Now it is not as easy as that for one important reason: it isn't that easy to get a merchant account. That is because one doesn't need a mask, a horse, a six-gun, and an empty sack with a dollar symbol on it to be a crook anymore. You just need a computer, an internet connection, and a way to process money (hint: insert the term merchant account here). Merchant accounts deal with money; and that's the one thing everyone wants. More importantly, it deals with the way money is passed from Person A to Person B. My father is an attorney and he has always said that, "99% of all laws are about money, and 99.99% of those laws are about Person A passing money to Person B. Because THAT is a taxable event."
Not to mention, there is substantial underwriting and risk involved in merchant accounts due to possible fraud. Although the world will tell you that credit cards aren't real money, they are magical gift making machines that taste like happy; in fact someone does have to foot the bill. If a credit card transaction goes bad, either the issuing bank (the company that created and sent out the credit card), MC, Visa, Discover, American Express, the business where the bad transaction happened, the Fed, or the card holder is going to foot the bill. Somebody, and I do mean somebody is absolutely going to have to pay it. Whether it's for $1.35 or $50,000, somebody must pay the bill and generally that someone is the business involved and their merchant account.
In fact, we normally think of the majority of all credit card law protecting the card holder. That though is patently un-true. They protect in this order: the Fed, MC/Visa, the card issuing bank, the card holder, the processor, and finally the business. Unfortunately part of this is simply because a business can be run so poorly as to violate the system and run costs up, while the card holders are voters and their senators want sound-bites saying that they should be protected, even if they buy $100k more than they make in two years.

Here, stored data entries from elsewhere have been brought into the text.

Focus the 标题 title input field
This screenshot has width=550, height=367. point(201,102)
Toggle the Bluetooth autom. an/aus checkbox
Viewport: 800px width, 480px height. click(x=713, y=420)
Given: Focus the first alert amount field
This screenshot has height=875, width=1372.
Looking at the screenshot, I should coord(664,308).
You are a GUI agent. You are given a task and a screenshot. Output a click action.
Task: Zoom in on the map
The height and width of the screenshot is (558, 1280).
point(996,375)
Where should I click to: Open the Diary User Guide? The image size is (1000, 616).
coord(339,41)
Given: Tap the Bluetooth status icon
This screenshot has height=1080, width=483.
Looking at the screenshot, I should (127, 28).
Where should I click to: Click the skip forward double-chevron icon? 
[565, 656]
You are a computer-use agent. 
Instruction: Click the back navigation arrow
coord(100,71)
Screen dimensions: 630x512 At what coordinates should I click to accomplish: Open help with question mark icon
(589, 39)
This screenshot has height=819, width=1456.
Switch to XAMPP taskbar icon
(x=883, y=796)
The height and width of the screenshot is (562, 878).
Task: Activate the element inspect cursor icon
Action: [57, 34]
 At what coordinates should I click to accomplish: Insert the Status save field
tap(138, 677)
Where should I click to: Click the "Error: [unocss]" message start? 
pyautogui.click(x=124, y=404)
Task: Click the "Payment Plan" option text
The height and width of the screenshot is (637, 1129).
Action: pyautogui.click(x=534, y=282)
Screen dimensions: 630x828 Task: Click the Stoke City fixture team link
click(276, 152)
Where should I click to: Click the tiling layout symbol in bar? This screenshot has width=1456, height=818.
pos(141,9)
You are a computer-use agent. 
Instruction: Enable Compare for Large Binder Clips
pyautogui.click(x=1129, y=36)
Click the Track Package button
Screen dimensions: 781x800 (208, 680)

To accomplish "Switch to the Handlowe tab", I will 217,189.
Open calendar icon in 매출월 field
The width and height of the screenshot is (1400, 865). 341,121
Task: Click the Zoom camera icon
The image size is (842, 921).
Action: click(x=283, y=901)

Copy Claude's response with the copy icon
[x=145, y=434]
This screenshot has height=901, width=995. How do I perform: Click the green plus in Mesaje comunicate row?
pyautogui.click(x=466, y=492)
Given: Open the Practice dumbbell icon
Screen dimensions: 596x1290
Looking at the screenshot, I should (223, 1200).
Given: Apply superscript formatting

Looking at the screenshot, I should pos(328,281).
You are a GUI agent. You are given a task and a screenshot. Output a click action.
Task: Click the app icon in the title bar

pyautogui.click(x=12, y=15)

Finally, let it be said that the processors which are getting all of this sensitive data on you are to be trusted. They have to go through extreme measures to make sure they are protected in ways that most people could never dream of. Secondly, they have their hands all over not just the money, but the most sensitive of all: card holder data. That is to say the name, card number, and expiration date on the credit cards themselves. If they were to ever get hacked (and there have been some extreme cases), they are very liable for all of it and can be sued by each and every card holder, as well as getting delisted by MC/Visa.
In short, all that data is to make sure you are a real person and you have a real business. They are weeding out people signing up their deceased relatives with fake addresses at the mall or post office. You are real. Your business is real. You have a real address.
Welcome to the world of business.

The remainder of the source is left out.